【BP PULSE LIVE・バーミンガム】――フレイザー・クラークの復帰戦は、1ラウンドもかからず終了。自身も6ヶ月前に悪夢のようなノックアウト負けを喫したが、エベネザー・テテを一撃でねじ伏せた。
タイラー・デニーはエルヴィス・アホルガとの試合で見事な勝利を挙げた一方、アンダーカードではマーク・ジェファーズとトロイ・コールマンがそれぞれ異なる形でストップ勝ち。エリオット・ウェールはルーカス・バリンゴールとの8回戦でキャリア最高の判定勝利を飾った。
全7試合が組まれたこのイベントのメインは、ベン・ウィッテカーとリアム・キャメロンによるライトヘビー級再戦。イギリスではSky Sports、アメリカではTrillerTV+で放送され、最初の3試合はSky Sports BoxingとYouTubeでも配信された。
クラーク、テテを粉砕
英国ヘビー級タイトル挑戦者のフレイザー・クラークが、強烈な2連打でエベネザー・テテをねじ伏せ、復帰戦でまさに狙っていた圧巻のストップ勝利を手にした。昨年10月、リヤドでファビオ・ワードリーに喫した苛烈な敗戦以来のリングだったが、その鬱憤を晴らすような内容となった。

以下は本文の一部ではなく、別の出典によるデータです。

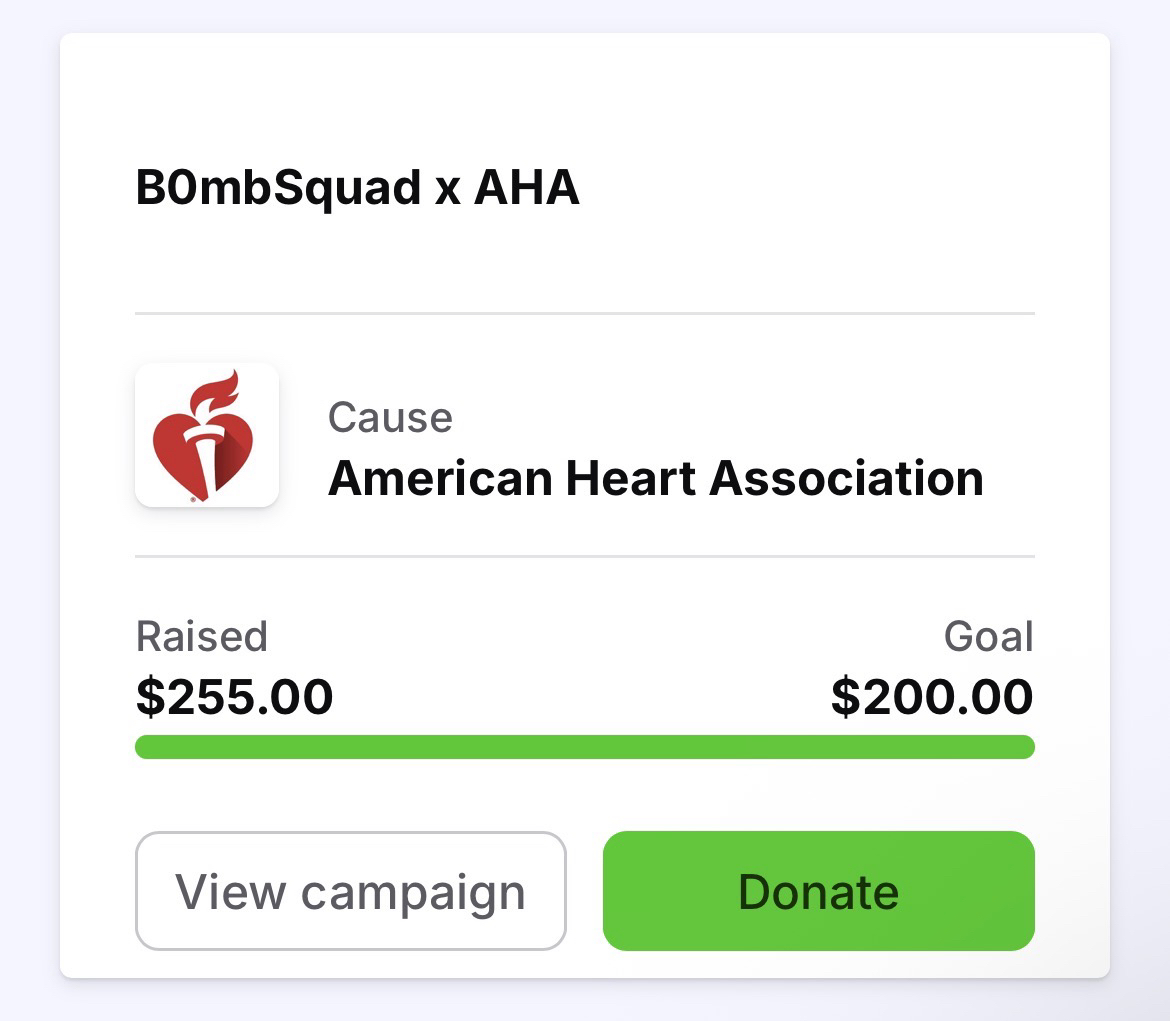This screenshot has width=1170, height=1021.
Task: Click the divider line under the campaign title
Action: pos(584,313)
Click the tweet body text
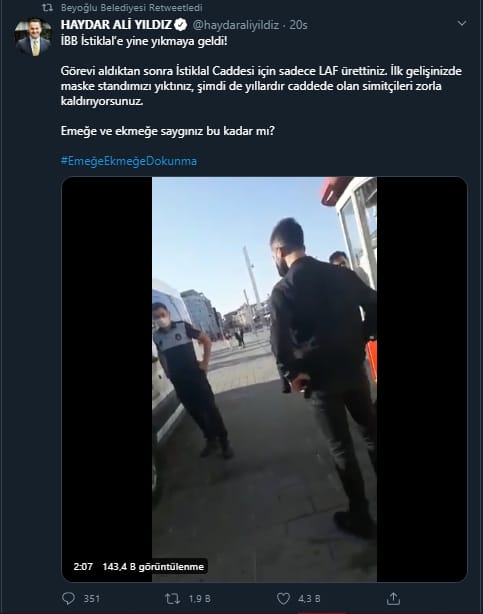This screenshot has height=614, width=483. pyautogui.click(x=261, y=86)
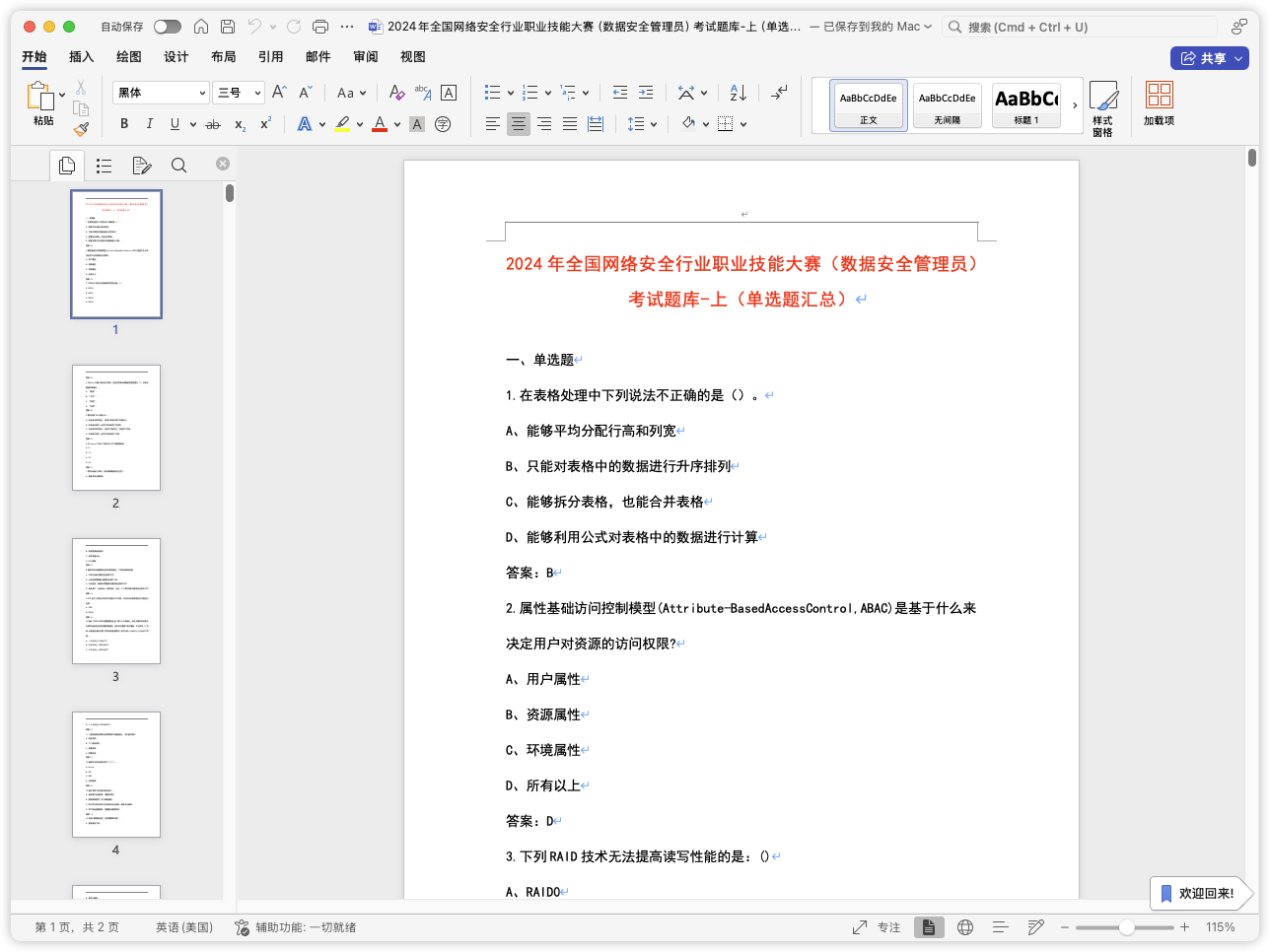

レフェリーのケビン・パーカーが試合を止めたのは1ラウンド1分52秒だったが、実際にはその1分前に、36歳のガーナ人テテが強烈な右を浴びてキャンバスに崩れ落ちた時点で止められていてもおかしくなかった。
デニー、勝利街道に復帰
昨年9月、ハムザ・シェラーズに2回TKOで敗れて以来となるリング復帰で、元イングランド&EBU欧州ミドル級王者のタイラー・デニー(20勝3敗3分、1KO)は、ジャブを軸に巧みに試合を組み立て、エルヴィス・アホルガ(13勝4敗、12KO)に10回97–92で判定勝ちを収めた。
地元の声援を背に受けたデニーは序盤、セコンドから「足を使ってジャブで組み立てろ」と何度も指示される。だが、クリンチのブレイク指示中にクリーンヒットをもらい、困惑した表情を見せた場面もあった。
両者に注意が与えられ、アホルガも2発のコンビネーションを当てる場面を作るが、デニーは手数で上回る。3回にはガーナ人が右をヒットさせたものの、そこから過剰に前がかりになり、ガードが甘くなったところにデニーが終盤4連打をヒットさせ、主導権を握った。
4回、デニーは粘り強くクリーンヒットを重ね、観客のボルテージを上げる。一方、アホルガもボディに2発の強打を決め、観客からは「もっとギアを上げろ!」との声援が飛ぶ。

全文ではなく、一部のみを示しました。